Nobody wants to live a meaningless life, but it’s difficult to know whether we’re on the right track. As business students, we struggle to measure meaning or success outside of career progression and/or financial wealth. We are taught that dollars are a close substitute for utility; naturally, when we think of maximizing our utility, we think of accumulating dollars to do so. We believe those dollars can be traded for other preferred utility-maximizing goods later. So, we make career choices based on two assumptions: 1) one day, we will stumble upon alternate utility-maximizing careers and 2) that the dollars we would have accumulated by then will be valid currency for other goods we prefer. Fortunately, the NTG series set out to challenge those assumptions.

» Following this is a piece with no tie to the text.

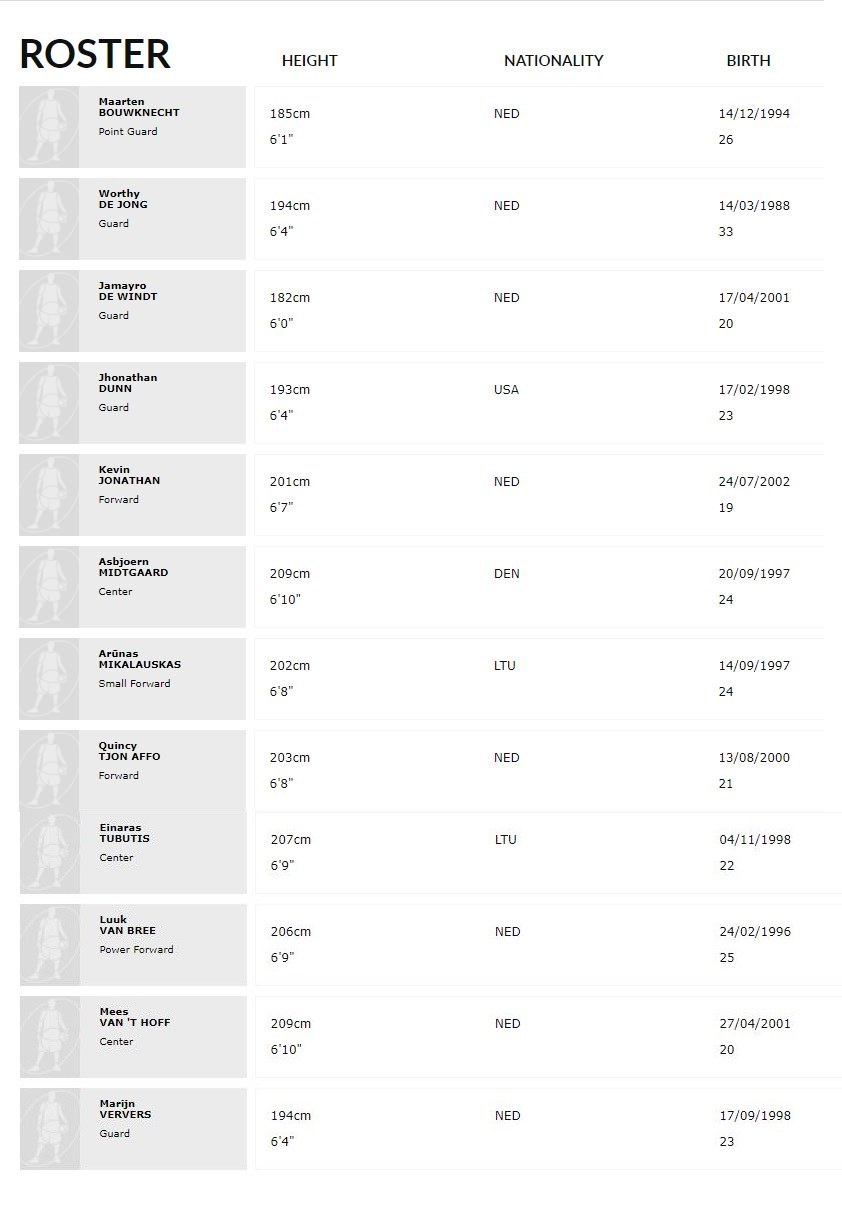Open Quincy Tjon Affo's player silhouette

coord(49,771)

We spend an inordinate amount of time and energy pursuing post-MBA jobs because we are afraid a misstep here will delay, or even preclude, our ability to achieve our dream job of the future. But as one talk highlighted – what if our intended industry simply vanished? Surely we make tradeoffs in pursuit of our original career choice, believing the sacrifices we make aren’t too severe. If we had to be more considerate of our alternate careers, would we discover options that are less demanding but more satisfying?

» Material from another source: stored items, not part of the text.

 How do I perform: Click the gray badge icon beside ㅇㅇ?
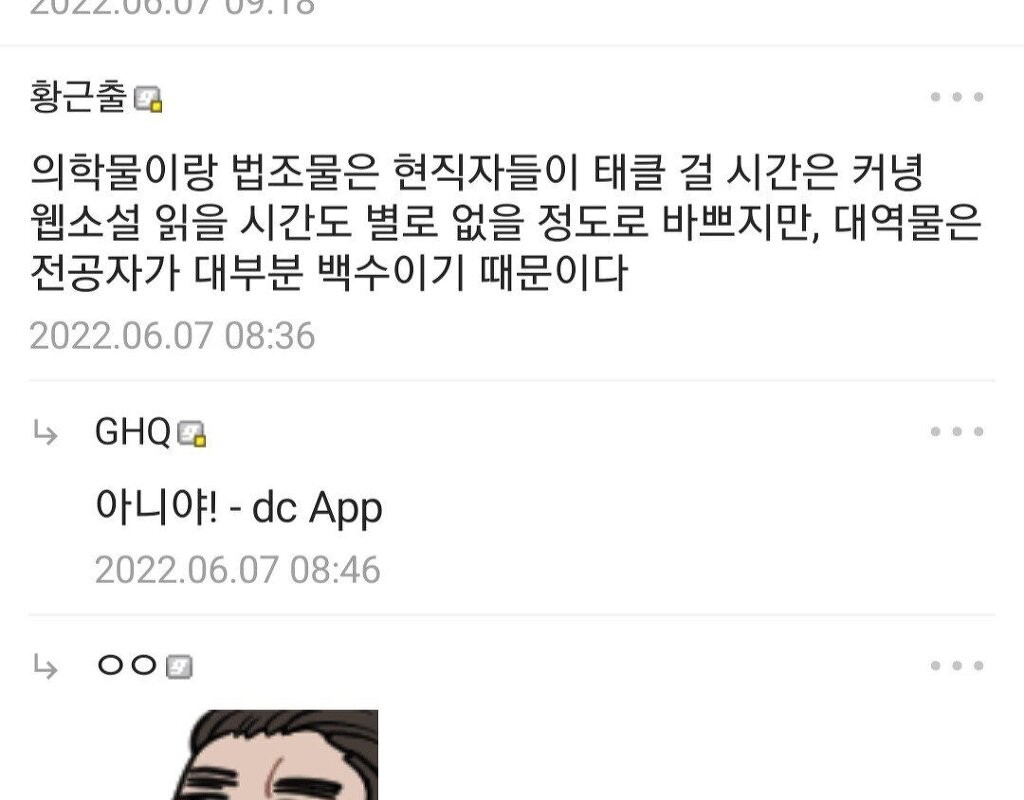click(179, 667)
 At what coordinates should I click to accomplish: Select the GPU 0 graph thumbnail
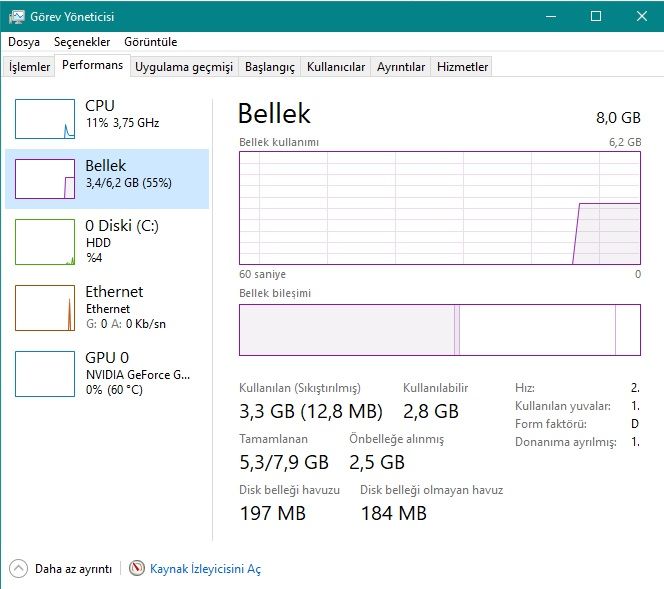(x=45, y=374)
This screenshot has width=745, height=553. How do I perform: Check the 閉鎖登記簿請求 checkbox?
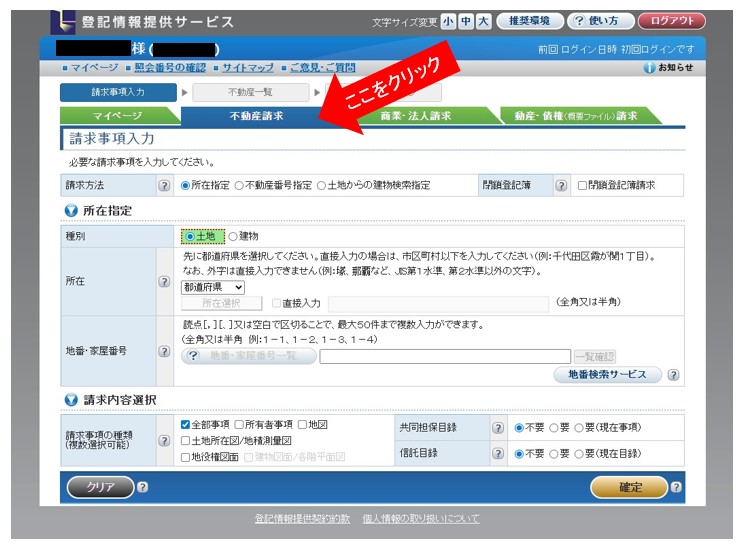tap(583, 185)
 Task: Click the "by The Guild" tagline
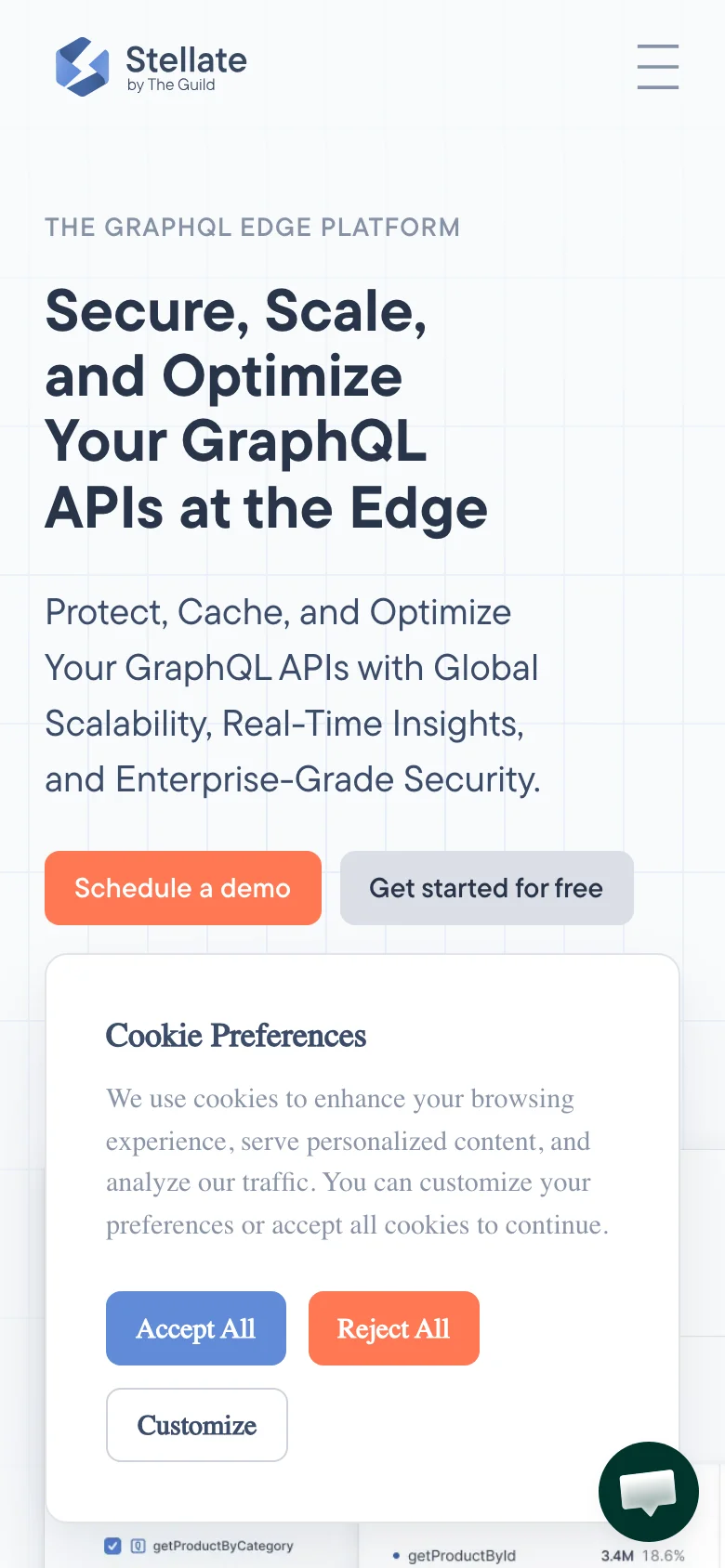171,85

As Boothies especially, our inclination is to believe there is one right answer and that we simply need more data points to identify it. Among the guest speakers, some had identified their precise purpose, while others admitted they were still searching. The latter, evidence of the possibility that we might never learn whether we made the right choice, can be downright terrifying. Many audience questions were a version of: “How did you know?” Perhaps somewhat frustrating to those seeking external validation, the speakers consistently directed students to look inward. More so, they urged students to carve aside time to pause, and to think and reflect. Our lives can be so hectic and our minds constantly thinking about the next deadline, that we begin to operate on auto-pilot without questioning why. By pausing, we give ourselves space to make better decisions.

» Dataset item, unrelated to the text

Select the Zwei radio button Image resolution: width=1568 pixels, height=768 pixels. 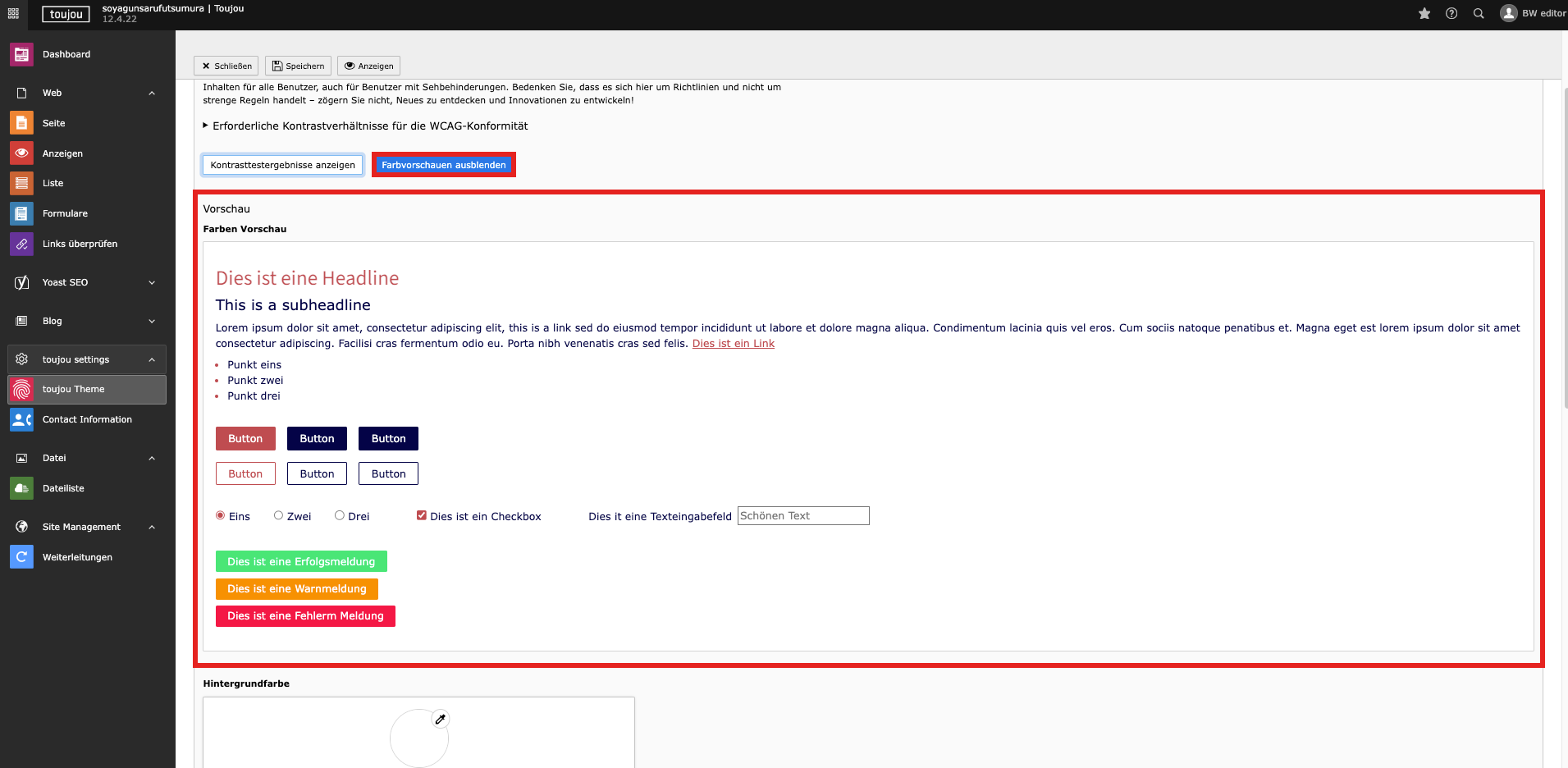point(279,515)
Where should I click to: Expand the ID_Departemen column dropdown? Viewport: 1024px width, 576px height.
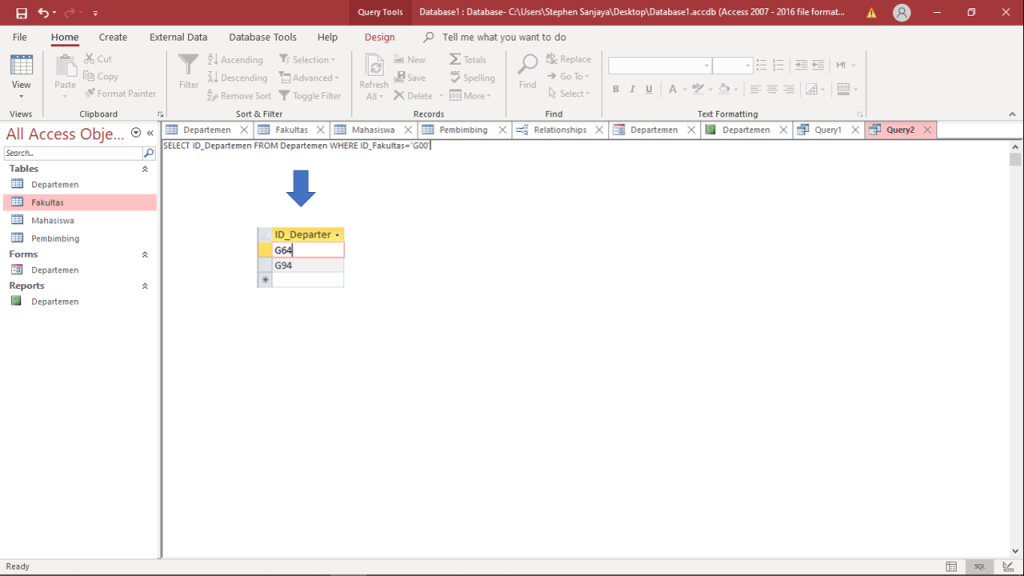click(338, 235)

The second assumption was addressed in a talk debating the competing priorities of security and adventure. Noting our inclination to look forward to our financial security, the talk challenged us to consider the satisfaction provided by adventure. Indirectly, we were challenged to consider the sacrifices in pursuit of financial wealth. In our belief of money as a vehicle for attaining utility, we neglect to consider the goods we may not be able to buy. Specifically, we fail to consider the moments or years that might pass us by. Twenty years from now, what would you pay for the career flexibility that would have allowed you to scale Mt. Everest with the vitality of your youth? What would you pay to have been able to join your best friends on impulse weekend excursions throughout the years? What would you pay to have been able to spend another birthday or two with your parents (or grandparents) before they succumbed to their own mortality? Time is just one of our most precious assets. Fortunately, we still have a chance to decide how we use it.
This author looks forward to more opportunities to navigate all sorts of colors.